【昭和~平成スター列伝】1日に死去した“燃える闘魂”アントニオ猪木さん(享年79)は、ボクシング世界ヘビー級王者、モハメド・アリとの異種格闘技戦(1976年6月26日、日本武道館)を実現させ、現在の総合格闘技の基礎を築いたとされる。70年代には異種格闘技戦に積極的に打って出て、ウィリエム・ルスカ戦(76年2月)、ザ・モンスターマン戦(77年8月)など、多くの名勝負を生んだ。
最も過酷だったのが78年11月7日から11月29日までの「欧州世界選手権シリーズ」だった。「キラー・イノキ」としてシリーズに臨んだ猪木は肩の負傷に耐えながら、実に23日間、6か国で全20戦(全21戦の説もあり)を戦い抜いた。第16戦となった11月25日西ドイツ・シュツットガルトでは“地獄の墓掘人”ことローラン・ボックに判定負け。“シュツットガルトの惨劇”と呼ばれ、シリーズ唯一の敗戦となった(12勝1敗7分け)。
同シリーズはこの一戦が伝説として語り継がれているが、隠れた「名勝負」もあった。第3戦となった11月9日フランクフルトで行われた元ボクシング世界へビー級3位、カール・ミルデンバーガー(西ドイツ)との一戦だ。
猪木は11月7日西ドイツ・ラーベンスブルクの開幕戦でルスカに勝利。翌8日にデュッセルドルフでボックとの初戦で反則勝ち。3日連続で強豪を相手にした。ミルデンバーガーは66年9月に西ドイツでアリの王座に挑戦し、大善戦の末、12回TKOで敗れた。すでにリタイアしていたものの、まだ40歳で体はシェイプアップされていた。しかも猪木は敵側の要求で8オンスのグローブを着用させられる不利な状況にあった。
それでも初回から3回まではサウスポーの相手に対し、完全なボクシングスタイルで対応。その構えやスタイル、パンチのコンビネーションは一流のヘビー級ボクサーのようでもあり、独特の緊迫感に満ちていた。本紙はこの一戦の詳細を報じている。

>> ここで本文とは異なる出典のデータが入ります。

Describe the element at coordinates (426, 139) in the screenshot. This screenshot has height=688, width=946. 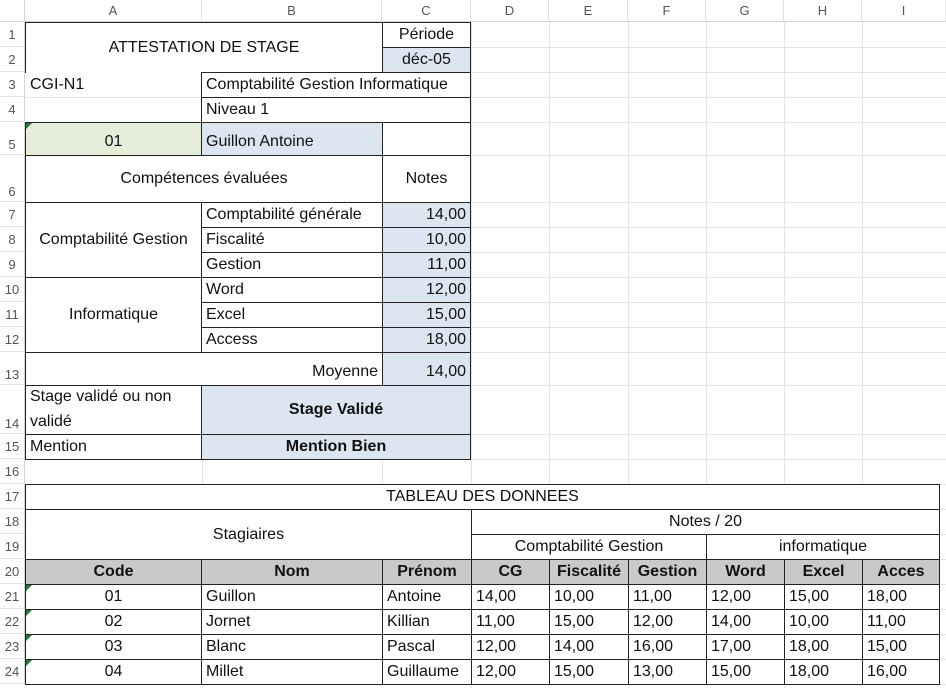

『底冷えのする会場でゴングが鳴ったのは午後11時16分だった。リーチのある左利きのミルデンバーガーはジャブからストレート。猪木はアリキックを狙うも、ミルデンバーガーにスイスイと逃げられる。初回は5―4でミルデンバーガーだ。2回も猪木の苦戦は続く。左ストレートをもらうともつれて倒れ込む。これはカウントされずゴングに救われる。3回もミルデンバーガーのボディーブローが決まる。盛んにタックルを狙う猪木だが、飛び込もうとすると左ストレート。そして左右のフック、左ストレートでカウント8のダウンを喫する。猪木は立ち上がって片足タックルを狙うが、届かずに逆にジャブをもらう。5―3でミルデンバーガーの圧倒的優位だ。4回、ミルデンバーガーの左ストレートは圧倒的に速い。しかし猪木はボクシングスタイルで応戦。その姿は“型”にはまっており、観客が驚きの声を上げる。ミルデンバーガーはなおも左右フック。猪木は突進してきた相手の右をかわす。もつれた瞬間、一歩引いた猪木が思い切った回し蹴り。これが起死回生の一打となり、後頭部にヒット。ドッと倒れ込んだミルデンバーガー。猪木はチャンスとばかり、“本職”プロレスの殺し技で両足を逆エビ固めでグイグイ締め上げ、文句なしの逆転勝利を決めた』(抜粋)
数々の格闘技戦でピンチをくぐり抜けてきた延髄斬り一発での大逆転勝利だった。猪木は「パンチは(チャック)ウエップナーのほうが強かったが、ミルデンバーガーのほうが動きが速かった。アリ以来、ボクサーとは3度目。パンチの角度がだんだん分かってきた」と安堵の表情を見せた。
遠征では欧州独特の硬いマット、ラウンド制、過酷な移動、しかもこの一戦はグローブ着用のハンディを背負ったが、終わってみれば猪木の独壇場。ここから猪木は肩に負傷を抱えながら超人的なバイタリティーで、欧州各国の強豪と激闘を展開し続け、ボックには敗れたものの驚異的戦績で最後まで戦い抜いた。まさに“燃える闘魂”が本領を発揮した欧州世界選手権ツアーだった。